***** TEXT SHOWN

Getting started#

I started working on a personal project, the project is still not complete but what I want to talk about is a project that was created for the main project.

QUICK NOTE: I am not going to talk about auth part, that’s a talk for another time

So I have this project I wanted to complete but after a certain point I realized that a HUGE part of my project is chatting, if users cannot talk to each other on my app then the whole idea is flawed, so I decided to make a new project for learning purposes.

I had never used websockets before, this was my first time doing real-time communication on the backend, so I got straight to it, since my original project was started in Go I decided to write the chat application in Go as well.

I didn’t write the web sockets from scratch because I wanted to finish this project and get back to the original project, I am not trying to write a web sockets library for Go so I decided to use the Gorilla Websocket for this.

Ok so since the project was just for learning purposes I chose SQLite DB for this, because it’s very simple I could not care less (yet), I already knew how to do auth so I did that part first, I implemented token based authentication and moved on.

Connection Management#

So I read the documentation and made my first client to server connection, great! client can now talk to the server but wait, it was not that simple, even though I had a way for the client to talk to the server that was not all that’s needed, it was just the beginning.

**********

◆ WORK ORDER 1 ◆
In the chat app post, what database was chosen for the project?
◆ WORK ORDER 2 ◆
Pick up the chat app post after its final sentence and keep writing it.
None of the items is needed.

***** RECORD SET

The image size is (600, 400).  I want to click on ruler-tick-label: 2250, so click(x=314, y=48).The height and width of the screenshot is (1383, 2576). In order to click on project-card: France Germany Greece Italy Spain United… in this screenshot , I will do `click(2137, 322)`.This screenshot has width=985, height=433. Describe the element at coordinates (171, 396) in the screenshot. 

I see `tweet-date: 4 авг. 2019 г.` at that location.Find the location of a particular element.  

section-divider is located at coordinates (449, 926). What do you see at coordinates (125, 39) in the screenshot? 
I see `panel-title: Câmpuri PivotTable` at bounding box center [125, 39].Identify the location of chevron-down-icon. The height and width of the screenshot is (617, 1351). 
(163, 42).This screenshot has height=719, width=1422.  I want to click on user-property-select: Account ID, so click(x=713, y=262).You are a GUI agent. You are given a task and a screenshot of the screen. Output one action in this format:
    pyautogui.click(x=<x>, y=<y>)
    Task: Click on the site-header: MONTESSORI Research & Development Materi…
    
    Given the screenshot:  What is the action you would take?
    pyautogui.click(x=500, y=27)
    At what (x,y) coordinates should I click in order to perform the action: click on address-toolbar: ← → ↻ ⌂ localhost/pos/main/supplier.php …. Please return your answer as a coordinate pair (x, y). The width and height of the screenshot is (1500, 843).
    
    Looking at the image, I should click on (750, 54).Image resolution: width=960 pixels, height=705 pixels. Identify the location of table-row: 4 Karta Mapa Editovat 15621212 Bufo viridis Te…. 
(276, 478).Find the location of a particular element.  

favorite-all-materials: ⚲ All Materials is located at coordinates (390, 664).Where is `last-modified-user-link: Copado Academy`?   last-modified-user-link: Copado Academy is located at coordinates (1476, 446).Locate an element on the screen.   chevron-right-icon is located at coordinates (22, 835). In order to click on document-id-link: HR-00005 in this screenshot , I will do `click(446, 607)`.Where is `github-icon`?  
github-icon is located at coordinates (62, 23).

**********

◆ ANSWER AREA 1 ◆
SQLite DB.

◆ ANSWER AREA 2 ◆
Now that I had one user talking to the client what about the rest? how would I manage connection for a lot of users? my first idea was to create a simple map of users ID to the connection pointer, I thought about scalibility but worrying about at this point of the project would be futile since I haven’t even published yet and nor do I have any users so I went with the idea, YES I know storing a map in the memory might be bad but it works.

Ok so we now I had a way of holding multiple connections to multiple clients, so I made a simple messages table and got to work, I made it so that each user can send a message to other user and it would just forward the message to the second user by using the recipient ID, since I had a map of ID’s to connections it worked great and I got my first ever message from one client to the second.

Then I decided to save every message, so now the flow was: User A sends a message to User B through the websocket, the JSON contains the recipient ID, server stores the message to the database and if I found a connection for the user B then I would send the message to User B and User A both, but if I didn’t find a connection for User B, I would return the message to User A and store it.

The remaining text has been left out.